2023, Sang-ho Yeon (Train to Busan) -- Netflix
Almost got back to it, but fell off the wagon again. Actually watching movies, I mean. Instead of not being That Guy, I wonder if I can embrace the New Crap and redirect my energies into writing earnestly about what I end up doing instead?Anywayz, I did end up watching yet another middling treatise on AI and fancy robotics AI, this time from South Korea. I had originally assumed it would take the typically American path, in that a movie about a combat AI based on a legendary soldier would be all about the combat. Interestingly enough, and boring AF to a lot of the public reviewers, it was more about the utilization of AI, and incipient rights. In this world's future, the environment has gone awry (as expected) and the waters risen, flooding most of the cities. Instead of fixing things locally, most people escape to orbiting rings, some of which almost immediately try to secede from their Earth bound leaders. The goals of the two factions are a bit washed over, pun intended, but there is a war, using hyper capable soldiers and robots... so many robots.

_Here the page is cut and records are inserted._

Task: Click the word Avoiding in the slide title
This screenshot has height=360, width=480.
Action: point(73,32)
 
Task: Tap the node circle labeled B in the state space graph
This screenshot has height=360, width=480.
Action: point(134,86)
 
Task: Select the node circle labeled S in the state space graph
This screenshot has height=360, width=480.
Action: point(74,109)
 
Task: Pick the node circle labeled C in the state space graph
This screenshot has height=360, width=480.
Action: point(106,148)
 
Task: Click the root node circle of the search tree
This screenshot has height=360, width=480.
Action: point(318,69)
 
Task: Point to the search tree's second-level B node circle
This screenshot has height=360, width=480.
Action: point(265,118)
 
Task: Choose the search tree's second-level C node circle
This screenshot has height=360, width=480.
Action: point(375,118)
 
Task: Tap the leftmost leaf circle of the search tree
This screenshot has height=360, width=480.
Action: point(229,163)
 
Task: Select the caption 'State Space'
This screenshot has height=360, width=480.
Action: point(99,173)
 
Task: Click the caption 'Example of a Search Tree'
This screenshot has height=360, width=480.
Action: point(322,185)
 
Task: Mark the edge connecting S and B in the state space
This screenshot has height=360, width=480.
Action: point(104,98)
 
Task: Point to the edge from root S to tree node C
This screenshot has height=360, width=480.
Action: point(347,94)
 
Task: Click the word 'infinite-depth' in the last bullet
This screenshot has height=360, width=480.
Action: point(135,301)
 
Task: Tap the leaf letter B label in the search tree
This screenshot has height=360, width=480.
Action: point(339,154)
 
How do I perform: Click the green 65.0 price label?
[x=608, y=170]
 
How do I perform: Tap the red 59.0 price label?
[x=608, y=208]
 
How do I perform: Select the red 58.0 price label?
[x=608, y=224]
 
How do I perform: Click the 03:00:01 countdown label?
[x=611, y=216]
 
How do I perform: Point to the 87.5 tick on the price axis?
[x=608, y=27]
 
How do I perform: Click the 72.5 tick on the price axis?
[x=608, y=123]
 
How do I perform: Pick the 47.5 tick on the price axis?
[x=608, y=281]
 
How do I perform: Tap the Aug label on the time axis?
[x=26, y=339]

The movie picks up as an Earth based AI company attempts to perfect the combat soldier via a AI driven simulation of the last battle fought by super soldier Yun Jung-yi. This simulation, is trying to push past whatever caused her to fail to win the battle, and will apply that success to The Best Combat AI Ever. The program is led by her adult daughter, under the auspices of an exuberant and annoying Director. Its been a long time since that battle took her mom from her, and this affords her opportunity to feel like there is still a connection.
Interestingly enough, the movie never actually has any true battles between the factions. Its entirely set in the facility where they experiment on Jung_E. You see, in this world, AI is not so much as fabricated from scratch, but cloned from dead people. When someone dies, they have a number of choices - be digitally cloned and housed in a robot shell with full human rights, or down the spectrum to digital copy with no rights, and they can do with your mind as they see fit, BUT their loved ones get a stipend -- basically sell your relatives to the corporation. Jung_E's family did that, because being a super mercenary paid well but all the money went to fighting her daughter's illness. Said daughter obviously recovered, and is now stuck in a terrible dilemma, forced to watch her mother's likeness tortured day in and day out.
So, while the movie was not as much about the war as an American copy would have been, there is not much weight behind the emotional impact or philosophical impacts it wants to make. Like many Korean movies, families torn apart by terrible circumstances are depicted through long crying jags and terrible choices. There are some interesting ideas presented but they are more supplanted by emotional reactions that get a bit tiresome. And the whole exploitation of digitally cloned humans is barely touched upon, and really only culminates in a sex bot joke.
That said, the action scenes are spectacular. The robot designs, the factory layout (all those impractical angles and jagged metal bits jutting out everywhere) and the water logged PA world is wonderfully depicted. But the competing choices of Robot Philosophy vs Pew Pew Pew was a loss.
The world building sounds much more involved than the trailers led me to believe. I'll stick this on the list for a Sunday afternoon watch.